▶ _Try it_
Using only the records, tally the lines with "plus" in them and state that total by itself.
Records for processing Block Start
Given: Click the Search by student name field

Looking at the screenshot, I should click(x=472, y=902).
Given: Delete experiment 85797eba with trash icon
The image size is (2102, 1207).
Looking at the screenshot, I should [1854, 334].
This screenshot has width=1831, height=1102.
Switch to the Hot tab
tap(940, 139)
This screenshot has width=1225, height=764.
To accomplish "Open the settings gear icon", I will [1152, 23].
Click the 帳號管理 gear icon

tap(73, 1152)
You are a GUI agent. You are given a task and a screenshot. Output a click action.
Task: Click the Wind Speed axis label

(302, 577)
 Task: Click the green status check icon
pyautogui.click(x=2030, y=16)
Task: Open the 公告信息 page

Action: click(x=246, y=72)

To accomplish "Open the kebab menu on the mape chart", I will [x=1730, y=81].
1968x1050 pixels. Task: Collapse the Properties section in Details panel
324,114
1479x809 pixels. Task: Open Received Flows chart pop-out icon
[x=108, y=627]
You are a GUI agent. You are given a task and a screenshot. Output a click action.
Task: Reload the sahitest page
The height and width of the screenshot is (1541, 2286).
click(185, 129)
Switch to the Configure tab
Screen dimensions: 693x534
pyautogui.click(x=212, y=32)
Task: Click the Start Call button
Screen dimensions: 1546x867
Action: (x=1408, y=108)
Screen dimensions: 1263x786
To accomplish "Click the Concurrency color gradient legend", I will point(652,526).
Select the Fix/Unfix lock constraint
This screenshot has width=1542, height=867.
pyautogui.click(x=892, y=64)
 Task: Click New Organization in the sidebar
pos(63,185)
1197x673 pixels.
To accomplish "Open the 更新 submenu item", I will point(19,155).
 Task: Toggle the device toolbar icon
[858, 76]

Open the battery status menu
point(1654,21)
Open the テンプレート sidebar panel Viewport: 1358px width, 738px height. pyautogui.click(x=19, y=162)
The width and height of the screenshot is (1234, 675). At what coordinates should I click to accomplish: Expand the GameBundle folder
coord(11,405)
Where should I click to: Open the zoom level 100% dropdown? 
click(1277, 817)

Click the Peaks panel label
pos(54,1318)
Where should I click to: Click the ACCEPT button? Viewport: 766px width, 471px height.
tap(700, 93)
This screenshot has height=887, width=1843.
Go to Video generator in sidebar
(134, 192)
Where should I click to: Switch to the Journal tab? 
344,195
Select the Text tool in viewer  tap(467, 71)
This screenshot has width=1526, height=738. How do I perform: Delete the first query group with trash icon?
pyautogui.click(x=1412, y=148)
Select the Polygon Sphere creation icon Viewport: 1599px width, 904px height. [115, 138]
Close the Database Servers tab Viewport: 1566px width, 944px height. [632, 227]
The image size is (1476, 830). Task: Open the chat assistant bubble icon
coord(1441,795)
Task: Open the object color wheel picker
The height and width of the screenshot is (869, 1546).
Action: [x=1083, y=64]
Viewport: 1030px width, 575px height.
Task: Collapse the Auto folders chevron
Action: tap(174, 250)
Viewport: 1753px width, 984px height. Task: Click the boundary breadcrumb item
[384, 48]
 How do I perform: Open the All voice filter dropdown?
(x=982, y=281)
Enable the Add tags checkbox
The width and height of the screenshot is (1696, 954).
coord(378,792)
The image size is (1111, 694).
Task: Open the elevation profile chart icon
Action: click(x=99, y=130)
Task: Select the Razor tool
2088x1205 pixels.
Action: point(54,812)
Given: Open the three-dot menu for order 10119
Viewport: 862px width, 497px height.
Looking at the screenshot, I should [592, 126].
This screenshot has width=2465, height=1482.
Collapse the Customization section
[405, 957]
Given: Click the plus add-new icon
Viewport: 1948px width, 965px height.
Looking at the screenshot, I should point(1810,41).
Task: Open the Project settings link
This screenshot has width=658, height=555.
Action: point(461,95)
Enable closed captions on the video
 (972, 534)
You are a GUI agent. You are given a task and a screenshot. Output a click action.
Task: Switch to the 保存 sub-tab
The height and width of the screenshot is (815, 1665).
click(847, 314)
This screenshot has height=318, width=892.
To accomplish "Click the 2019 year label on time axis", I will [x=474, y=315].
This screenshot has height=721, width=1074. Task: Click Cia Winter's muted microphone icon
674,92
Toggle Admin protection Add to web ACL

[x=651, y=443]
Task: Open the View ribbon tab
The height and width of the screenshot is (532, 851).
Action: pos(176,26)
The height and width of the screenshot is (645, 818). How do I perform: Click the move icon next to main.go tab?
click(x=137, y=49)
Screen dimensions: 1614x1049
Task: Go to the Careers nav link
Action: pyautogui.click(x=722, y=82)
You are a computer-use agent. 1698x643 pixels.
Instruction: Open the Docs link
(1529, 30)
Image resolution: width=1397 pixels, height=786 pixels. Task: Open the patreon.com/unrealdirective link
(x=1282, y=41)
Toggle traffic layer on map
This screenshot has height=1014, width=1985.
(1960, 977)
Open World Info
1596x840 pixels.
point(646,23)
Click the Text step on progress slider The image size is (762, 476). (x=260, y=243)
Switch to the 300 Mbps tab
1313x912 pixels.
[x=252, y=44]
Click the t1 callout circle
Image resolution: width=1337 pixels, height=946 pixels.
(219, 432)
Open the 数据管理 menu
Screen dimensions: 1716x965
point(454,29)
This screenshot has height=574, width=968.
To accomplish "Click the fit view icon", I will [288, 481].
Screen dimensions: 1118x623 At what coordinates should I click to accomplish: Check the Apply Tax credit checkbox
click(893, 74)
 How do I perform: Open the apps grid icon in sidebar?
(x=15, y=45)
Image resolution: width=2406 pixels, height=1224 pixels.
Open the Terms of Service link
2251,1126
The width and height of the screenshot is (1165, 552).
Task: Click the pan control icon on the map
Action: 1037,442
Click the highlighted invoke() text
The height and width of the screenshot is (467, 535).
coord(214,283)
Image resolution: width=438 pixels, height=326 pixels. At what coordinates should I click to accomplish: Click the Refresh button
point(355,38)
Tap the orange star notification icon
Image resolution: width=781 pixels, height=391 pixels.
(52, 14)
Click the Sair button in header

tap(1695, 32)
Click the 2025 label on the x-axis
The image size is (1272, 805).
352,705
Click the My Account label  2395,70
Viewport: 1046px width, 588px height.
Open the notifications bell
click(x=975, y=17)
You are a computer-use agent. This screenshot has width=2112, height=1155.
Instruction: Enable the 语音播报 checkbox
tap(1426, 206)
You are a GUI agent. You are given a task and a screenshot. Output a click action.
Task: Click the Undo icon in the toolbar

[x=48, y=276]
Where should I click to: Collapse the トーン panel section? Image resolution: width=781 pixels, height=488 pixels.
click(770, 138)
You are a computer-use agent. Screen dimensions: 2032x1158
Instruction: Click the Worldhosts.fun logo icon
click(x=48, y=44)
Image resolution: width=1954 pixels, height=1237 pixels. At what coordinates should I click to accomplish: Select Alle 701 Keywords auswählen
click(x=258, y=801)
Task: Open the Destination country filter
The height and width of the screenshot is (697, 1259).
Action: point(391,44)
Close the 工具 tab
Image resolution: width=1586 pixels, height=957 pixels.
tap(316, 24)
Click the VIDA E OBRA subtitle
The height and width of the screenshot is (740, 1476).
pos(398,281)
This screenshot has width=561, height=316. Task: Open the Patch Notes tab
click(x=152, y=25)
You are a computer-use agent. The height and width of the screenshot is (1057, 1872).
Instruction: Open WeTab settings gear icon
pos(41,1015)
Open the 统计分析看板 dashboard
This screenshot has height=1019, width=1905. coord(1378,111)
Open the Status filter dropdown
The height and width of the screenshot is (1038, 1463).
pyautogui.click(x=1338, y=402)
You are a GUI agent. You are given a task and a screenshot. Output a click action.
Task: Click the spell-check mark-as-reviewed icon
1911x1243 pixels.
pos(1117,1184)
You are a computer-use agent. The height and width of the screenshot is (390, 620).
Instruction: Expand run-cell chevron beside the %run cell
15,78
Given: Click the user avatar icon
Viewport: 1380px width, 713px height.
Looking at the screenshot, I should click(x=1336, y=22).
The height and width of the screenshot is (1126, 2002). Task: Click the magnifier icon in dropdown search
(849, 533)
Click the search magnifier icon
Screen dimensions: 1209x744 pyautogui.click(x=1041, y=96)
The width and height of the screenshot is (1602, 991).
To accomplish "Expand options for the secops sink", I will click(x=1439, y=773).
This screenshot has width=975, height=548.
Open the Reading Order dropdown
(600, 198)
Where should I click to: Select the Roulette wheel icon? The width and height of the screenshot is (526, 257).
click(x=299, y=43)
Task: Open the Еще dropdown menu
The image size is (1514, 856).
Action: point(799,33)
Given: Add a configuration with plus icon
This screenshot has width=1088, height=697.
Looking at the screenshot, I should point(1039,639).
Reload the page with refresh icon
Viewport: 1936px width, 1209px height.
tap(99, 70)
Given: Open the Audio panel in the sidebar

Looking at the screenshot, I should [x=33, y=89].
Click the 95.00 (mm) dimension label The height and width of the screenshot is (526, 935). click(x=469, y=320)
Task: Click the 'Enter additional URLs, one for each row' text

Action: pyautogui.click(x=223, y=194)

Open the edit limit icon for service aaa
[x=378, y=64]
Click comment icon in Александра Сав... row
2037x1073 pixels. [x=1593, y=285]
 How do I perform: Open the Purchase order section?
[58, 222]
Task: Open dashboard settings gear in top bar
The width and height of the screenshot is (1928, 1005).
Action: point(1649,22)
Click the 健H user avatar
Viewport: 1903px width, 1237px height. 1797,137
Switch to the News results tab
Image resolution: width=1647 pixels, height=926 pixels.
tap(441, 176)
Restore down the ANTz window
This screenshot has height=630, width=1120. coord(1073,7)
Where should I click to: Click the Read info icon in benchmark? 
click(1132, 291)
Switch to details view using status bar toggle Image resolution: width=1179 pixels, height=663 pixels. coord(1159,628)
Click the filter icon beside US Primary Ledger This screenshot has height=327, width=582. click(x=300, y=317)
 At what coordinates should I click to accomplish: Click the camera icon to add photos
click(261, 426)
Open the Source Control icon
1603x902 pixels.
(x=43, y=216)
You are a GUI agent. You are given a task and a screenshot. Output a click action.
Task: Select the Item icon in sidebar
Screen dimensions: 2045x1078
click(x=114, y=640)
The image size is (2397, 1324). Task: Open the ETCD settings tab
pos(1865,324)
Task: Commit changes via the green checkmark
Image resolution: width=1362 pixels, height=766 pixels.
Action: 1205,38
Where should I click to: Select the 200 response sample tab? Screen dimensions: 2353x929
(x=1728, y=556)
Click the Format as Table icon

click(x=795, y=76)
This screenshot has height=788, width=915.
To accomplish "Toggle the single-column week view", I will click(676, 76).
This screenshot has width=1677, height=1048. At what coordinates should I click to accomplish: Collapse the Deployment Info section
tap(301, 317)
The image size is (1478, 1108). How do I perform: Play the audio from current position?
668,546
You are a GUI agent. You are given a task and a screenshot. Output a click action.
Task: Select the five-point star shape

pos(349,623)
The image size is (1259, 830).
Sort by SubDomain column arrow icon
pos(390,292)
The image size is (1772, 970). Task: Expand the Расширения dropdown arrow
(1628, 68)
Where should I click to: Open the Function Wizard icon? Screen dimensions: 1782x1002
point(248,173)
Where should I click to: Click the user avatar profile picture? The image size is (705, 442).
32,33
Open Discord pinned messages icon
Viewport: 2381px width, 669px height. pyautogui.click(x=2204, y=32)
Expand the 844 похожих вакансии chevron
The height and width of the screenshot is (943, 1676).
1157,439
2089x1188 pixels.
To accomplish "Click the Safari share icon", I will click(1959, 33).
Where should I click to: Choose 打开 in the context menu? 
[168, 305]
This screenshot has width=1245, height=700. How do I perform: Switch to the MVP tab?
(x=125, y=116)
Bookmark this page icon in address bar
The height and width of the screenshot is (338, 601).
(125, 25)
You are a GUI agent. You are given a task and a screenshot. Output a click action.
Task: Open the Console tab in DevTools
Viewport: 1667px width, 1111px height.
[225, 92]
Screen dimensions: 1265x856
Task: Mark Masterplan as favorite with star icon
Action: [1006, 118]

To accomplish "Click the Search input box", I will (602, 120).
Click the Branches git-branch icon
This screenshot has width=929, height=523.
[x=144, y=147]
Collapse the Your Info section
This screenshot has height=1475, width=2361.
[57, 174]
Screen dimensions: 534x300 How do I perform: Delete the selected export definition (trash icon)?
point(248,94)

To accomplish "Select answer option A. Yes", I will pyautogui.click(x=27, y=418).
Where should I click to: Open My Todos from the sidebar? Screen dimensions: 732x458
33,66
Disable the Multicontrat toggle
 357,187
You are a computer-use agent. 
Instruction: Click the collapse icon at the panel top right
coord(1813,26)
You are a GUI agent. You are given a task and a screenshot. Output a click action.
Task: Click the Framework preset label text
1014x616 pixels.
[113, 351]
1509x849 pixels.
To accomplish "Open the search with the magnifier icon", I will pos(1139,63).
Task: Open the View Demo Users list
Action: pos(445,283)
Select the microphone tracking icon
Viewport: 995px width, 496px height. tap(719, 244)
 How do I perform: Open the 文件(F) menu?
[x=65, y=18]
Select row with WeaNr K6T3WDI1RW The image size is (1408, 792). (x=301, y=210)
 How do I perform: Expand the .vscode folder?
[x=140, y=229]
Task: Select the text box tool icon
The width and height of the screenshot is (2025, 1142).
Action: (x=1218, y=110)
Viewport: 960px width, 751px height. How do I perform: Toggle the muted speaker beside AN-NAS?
Records for processing Block End
▶ _Result of this task_
2